There has been a continuing effort to prepare paper with improved physical properties. In particular, "cloth-like" properties of softness, absorbency, (particularly of aqueous fluids) and strength, particularly strength when wet. Softness is the tactile sensation perceived when the consumer holds the product, rubs it across the skin, or crumples it with the hand. This tactile sensation can be related to the stiffness of the paper product. Absorbency is a measure of the ability of the product to absorb quantities of liquid, particularly aqueous fluids or dispersions. Strength is the ability of the product to maintain physical integrity, and to resist tearing, bursting and shredding under use conditions, particularly when wet. Research and development efforts have been directed to improvement of each of these properties without adversely affecting the others, as well as improvement of two or three of these properties simultaneously.
Water-soluble cationic resins are often used as wet-strength additives in paper making. One such group of wet-strength additives are the polyamideepichlorohydrin resins sold under the trade name Kymene. See, for example, U.S. Pat. No. 3,700,623 to Keim issued Oct. 24, 1972; and U.S. Pat. No. 3,772,076 to Keim, issued Nov. 13, 1973. Another group of water-soluble cationic wet-strength resins are the polyacrylamides sold under the trade name Parez See, for example, U.S. Pat. No. 3,556,932 to Coscia et al, issued Jan. 19, 1971; and U.S. Pat. No. 3,556,933 to Williams et al issued Jan. 19, 1971.
The cellulosic fibers used in papermaking are negatively charged. Since the water-soluble wet-strength resins are cationic (positively charged), they are deposited and retained well when directly added to the aqueous pulp slurry. Such "wet-end addition" is highly desirable in papermaking. Subsequently in the papermaking process, these resins cross-link and eventually become insoluble in water. When this occurs, the wet-strength resin acts as a "glue" to hold the fibers of the paper together. This results in the desired wet-strength property.
Paper products made with such resins generally have a stiff, paper-like feel. To impart greater softness to the paper product, soft rubbery latexes can be used as the binder system. However, these latexes are either nonionic in character or else are partially anionic due to inclusion of anionic comonomers or surfactants. The nonionic latexes cannot be used as "wet-end additives" in a conventional papermaking process. Instead, these nonionic latexes have to be impregnated or pattern-printed on the subsequently laid paper furnish, such as by the process described in European Patent Application 33,988 to Graves et al, published Aug. 19, 1981.
An anionic latex can be used in a conventional wet-end additive papermaking process by adding a cationic polyelectrolyte. See, for example, U.S. Pat. No. 4,121,966 to Amano et al, issued Oct. 24, 1978; and U.S. Pat. No. 2,745,744 to Weidner et al, issued May 15, 1956. The cationic polyelectrolyte used is typically a water-soluble cationic wet-strength resin. Basically, the cationic polyelectrolyte, when added, destabilizes the dispersed anionic latex particles which then flocculate and deposit on the paper fibers. Accordingly, the cationic polyelectrolyte and anionic styrene-butadiene latex cannot be combined together until the point at which they are used as the binder system in papermaking.
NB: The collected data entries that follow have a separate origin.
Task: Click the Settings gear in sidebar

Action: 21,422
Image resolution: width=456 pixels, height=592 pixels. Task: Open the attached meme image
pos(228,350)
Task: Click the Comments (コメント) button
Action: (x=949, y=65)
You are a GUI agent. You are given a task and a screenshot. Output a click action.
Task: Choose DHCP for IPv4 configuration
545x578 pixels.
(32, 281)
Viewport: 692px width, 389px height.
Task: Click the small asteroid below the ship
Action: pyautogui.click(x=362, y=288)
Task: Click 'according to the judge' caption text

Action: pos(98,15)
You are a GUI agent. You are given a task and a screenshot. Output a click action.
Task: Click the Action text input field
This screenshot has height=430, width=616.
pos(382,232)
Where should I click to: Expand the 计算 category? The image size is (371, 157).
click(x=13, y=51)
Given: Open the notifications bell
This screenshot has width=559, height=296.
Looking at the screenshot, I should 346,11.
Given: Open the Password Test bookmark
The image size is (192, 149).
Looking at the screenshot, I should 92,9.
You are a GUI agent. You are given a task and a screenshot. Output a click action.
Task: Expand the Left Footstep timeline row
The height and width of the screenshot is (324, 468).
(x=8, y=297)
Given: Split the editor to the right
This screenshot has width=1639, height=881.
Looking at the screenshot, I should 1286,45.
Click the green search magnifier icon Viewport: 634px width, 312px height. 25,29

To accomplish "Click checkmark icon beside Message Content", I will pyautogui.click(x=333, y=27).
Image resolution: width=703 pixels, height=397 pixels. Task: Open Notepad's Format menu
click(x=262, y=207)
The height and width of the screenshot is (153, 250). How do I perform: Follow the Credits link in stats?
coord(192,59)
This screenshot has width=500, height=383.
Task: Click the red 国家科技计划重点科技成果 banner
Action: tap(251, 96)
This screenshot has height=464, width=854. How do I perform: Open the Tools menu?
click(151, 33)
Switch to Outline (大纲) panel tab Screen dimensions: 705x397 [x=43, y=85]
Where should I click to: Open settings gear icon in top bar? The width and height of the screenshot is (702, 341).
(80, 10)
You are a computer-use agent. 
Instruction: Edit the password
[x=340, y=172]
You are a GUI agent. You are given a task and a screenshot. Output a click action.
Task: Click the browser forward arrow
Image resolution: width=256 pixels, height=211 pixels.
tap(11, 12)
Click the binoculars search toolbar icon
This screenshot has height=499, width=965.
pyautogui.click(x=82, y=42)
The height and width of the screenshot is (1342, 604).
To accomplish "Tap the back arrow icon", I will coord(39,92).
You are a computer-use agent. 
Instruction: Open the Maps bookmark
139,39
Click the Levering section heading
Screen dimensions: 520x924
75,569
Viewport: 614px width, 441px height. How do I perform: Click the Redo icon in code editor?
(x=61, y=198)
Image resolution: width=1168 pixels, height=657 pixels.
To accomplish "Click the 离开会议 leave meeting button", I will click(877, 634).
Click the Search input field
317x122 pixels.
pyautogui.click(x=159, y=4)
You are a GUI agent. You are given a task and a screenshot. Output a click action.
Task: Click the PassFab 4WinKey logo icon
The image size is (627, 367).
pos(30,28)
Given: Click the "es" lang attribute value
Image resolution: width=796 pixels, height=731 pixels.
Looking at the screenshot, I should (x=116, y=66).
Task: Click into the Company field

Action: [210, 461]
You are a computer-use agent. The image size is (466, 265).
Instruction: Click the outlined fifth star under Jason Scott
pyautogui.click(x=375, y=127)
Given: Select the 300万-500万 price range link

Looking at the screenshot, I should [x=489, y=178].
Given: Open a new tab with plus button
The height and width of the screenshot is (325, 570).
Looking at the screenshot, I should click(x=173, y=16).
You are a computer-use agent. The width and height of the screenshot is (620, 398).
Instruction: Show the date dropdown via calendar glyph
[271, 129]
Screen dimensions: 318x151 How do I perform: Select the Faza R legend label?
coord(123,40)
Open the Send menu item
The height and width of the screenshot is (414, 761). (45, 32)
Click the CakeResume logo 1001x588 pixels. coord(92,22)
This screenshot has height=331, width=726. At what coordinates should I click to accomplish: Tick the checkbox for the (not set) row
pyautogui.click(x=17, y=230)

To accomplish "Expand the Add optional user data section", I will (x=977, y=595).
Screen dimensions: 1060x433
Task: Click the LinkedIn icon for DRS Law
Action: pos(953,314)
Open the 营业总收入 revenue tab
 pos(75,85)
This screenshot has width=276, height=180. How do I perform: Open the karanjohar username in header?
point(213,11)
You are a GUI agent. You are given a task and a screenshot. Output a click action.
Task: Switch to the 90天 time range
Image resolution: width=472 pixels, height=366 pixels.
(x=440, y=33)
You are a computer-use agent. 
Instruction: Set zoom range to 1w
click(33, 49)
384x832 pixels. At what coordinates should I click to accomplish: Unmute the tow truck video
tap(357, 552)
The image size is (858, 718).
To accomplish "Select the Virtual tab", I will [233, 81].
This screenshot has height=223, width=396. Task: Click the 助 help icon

Latexes have also been modified to provide cationic groups chemically bound on the surface of the latex particles. See, for example, U.S. Pat. No. 4,189,345 to Foster et al, issued Feb. 19, 1980; and U.S. Pat. No. 3,926,890 to Huang et al, issued Dec. 16, 1975. Incorporation of the cationic groups on the surface of the latex particles converts the latex into a wet-end additive like the water-soluble cationic wet-strength resins. These cationic latexes appear to have adequate colloidal stability, especially when nonionic or preferably cationic surfactants are added. However, the deposition and retention of the cationic latex particles on the paper fibers does not appear to be very great. Indeed, the cationic latex of the Foster et al patent appears to require a co-additive to enhance the deposition of the latex particles on the paper fibers.